**MATERIAL FOR THIS TASK**
# # #

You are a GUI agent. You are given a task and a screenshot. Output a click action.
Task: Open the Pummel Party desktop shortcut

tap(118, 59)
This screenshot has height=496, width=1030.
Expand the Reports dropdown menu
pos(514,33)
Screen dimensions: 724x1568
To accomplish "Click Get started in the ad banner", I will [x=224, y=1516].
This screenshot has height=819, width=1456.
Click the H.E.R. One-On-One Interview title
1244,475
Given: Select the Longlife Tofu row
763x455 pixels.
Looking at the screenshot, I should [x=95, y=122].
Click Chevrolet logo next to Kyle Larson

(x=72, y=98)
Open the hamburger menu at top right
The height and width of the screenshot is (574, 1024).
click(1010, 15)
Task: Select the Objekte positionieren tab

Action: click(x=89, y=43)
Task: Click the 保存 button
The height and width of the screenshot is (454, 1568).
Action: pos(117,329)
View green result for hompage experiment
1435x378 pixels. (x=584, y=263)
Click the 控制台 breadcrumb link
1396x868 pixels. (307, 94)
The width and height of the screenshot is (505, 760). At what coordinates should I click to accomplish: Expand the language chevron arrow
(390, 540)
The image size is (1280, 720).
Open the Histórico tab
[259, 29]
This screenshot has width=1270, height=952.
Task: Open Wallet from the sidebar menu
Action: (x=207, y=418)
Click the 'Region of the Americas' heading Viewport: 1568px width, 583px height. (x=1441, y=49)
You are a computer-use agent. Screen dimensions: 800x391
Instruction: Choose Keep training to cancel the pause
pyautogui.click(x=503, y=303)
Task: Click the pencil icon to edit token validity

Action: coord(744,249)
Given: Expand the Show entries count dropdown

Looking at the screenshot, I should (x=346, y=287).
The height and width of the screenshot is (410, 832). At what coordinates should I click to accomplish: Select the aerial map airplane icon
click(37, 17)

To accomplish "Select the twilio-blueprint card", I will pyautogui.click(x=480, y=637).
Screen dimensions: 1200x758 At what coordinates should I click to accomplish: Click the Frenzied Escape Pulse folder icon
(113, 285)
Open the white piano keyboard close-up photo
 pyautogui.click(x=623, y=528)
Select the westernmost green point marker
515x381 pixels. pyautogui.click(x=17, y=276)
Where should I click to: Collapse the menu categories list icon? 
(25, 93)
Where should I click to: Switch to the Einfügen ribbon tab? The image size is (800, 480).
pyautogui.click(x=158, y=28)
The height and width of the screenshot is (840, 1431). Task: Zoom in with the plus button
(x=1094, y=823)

# # #

Starting at the line above that contains "Task: Click the 保存 button", repeat each line exactly up to and including the line that contains "The image size is (1280, 720).", and stop there.

**RESULT**
Task: Click the 保存 button
The height and width of the screenshot is (454, 1568).
Action: pos(117,329)
View green result for hompage experiment
1435x378 pixels. (x=584, y=263)
Click the 控制台 breadcrumb link
1396x868 pixels. (307, 94)
The width and height of the screenshot is (505, 760). At what coordinates should I click to accomplish: Expand the language chevron arrow
(390, 540)
The image size is (1280, 720).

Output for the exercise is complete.